Beyond pizza, Carruthers published his charity book Pizza for Everyone in 2021 which featured recipes, illustrations, articles, and pizza philosophies from fellow Chicago pizza aficionados. The book sold over 1,200 copies and raised $18,000 for charity. Another cookbook, Super Pizza World is now in the works, this time showcasing pizza recipes from around the world.

To date, Crust Fund has raised over $80,000 for various Chicago-based charities. “It's amazing. People have paid $500 [for a pizza]. I think I make good pizza, but that's pretty wild. It’s cool seeing people find something to care about. The best part is, I still make pizzas with my kids every Friday.”

 
 

For Billy Zureikat, pizza provided not only an opportunity to build community, but also a way to share his story. In 2013, Zureikat found that he was having balance issues while playing basketball. Balance issues eventually turned into regular falls, and soon everyday tasks became difficult to complete. In 2021, he was diagnosed with limb-girdle muscular dystrophy, a rare form of the disease. The diagnosis was difficult to process, and unable to continue his usual hobbies, he “traded [his] jersey for an apron.”

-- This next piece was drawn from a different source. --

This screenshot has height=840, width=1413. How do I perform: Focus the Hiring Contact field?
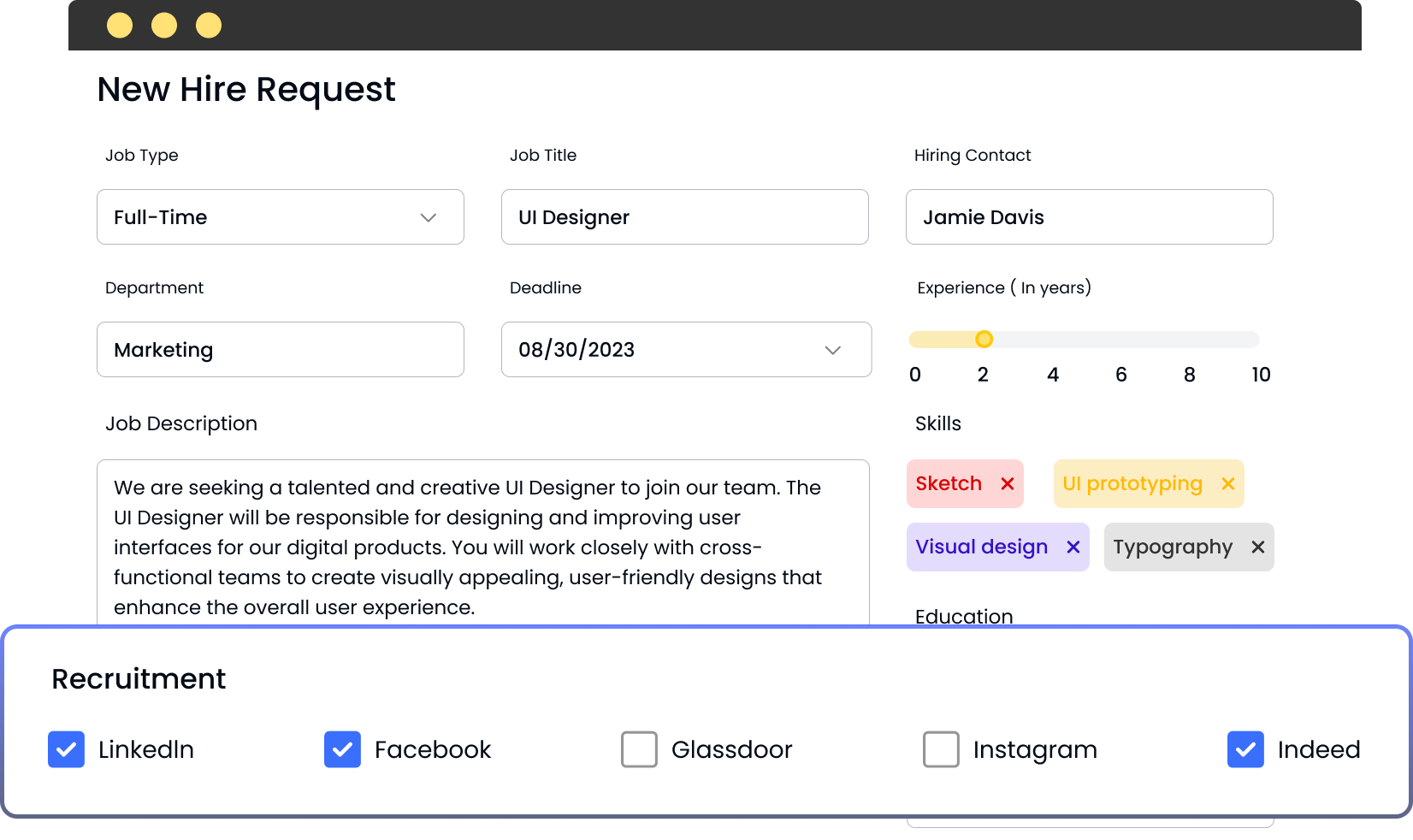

“[Cooking] provided calm, and pizza making and bread making became my passion.” Aimless trips to the farmers market for ingredients resulted in what would become Zureikat’s signature pizza, a Detroit-style pie with shishito pepper cream sauce, corn, cheddar, and pickled jalapeños. 

Later that year, Tung, who had become a friend and pizza mentor to Zureikat over the past few years, gave him a call. “They were hosting a charity event for No Kid Hungry while celebrating home pizza makers. He wanted me to make my pizza.” The “Sheesh, That’s Corny” was a hit, and Tung decided to sell it as a temporary special at Paulie Gee’s. Inspired by a recent fall, Zureikat decided to rename the pizza The Tripping Billy. “I thought, I’m so sick of hiding [my diagnosis]. I called Derrick right away, told him I want to rename the pizza, and that I wanted to donate a few dollars to the Muscular Dystrophy Association.” The pizza and its message resonated with customers, and Zureikat took advantage of the momentum and his media background to raise awareness of the disease.

Since then, Zureikat has collaborated with over 60 restaurants and businesses in the Chicago area and beyond. On his Tripping Billy Pizza Tour, the namesake dish is recreated at a pizzeria and interpreted in the restaurant’s style. And, whether selling The Tripping Billy, sandwiches, or even dishes inspired by the original pie, a portion of the sales from Zureikat’s solo pop-ups go to the Muscular Dystrophy Association. He has raised $55,000 and counting for the organization.

“I don’t want to open a restaurant. My strength is creating and telling stories. Food is my voice and my voice is power. I don't care that I'm just a home cook. I want to break the stereotypes of what a disability looks like.”

Chicago’s pizza legacy is stronger than ever. Carruthers and Zureikat have proven that a slice can bring communities together to enact powerful and lasting change.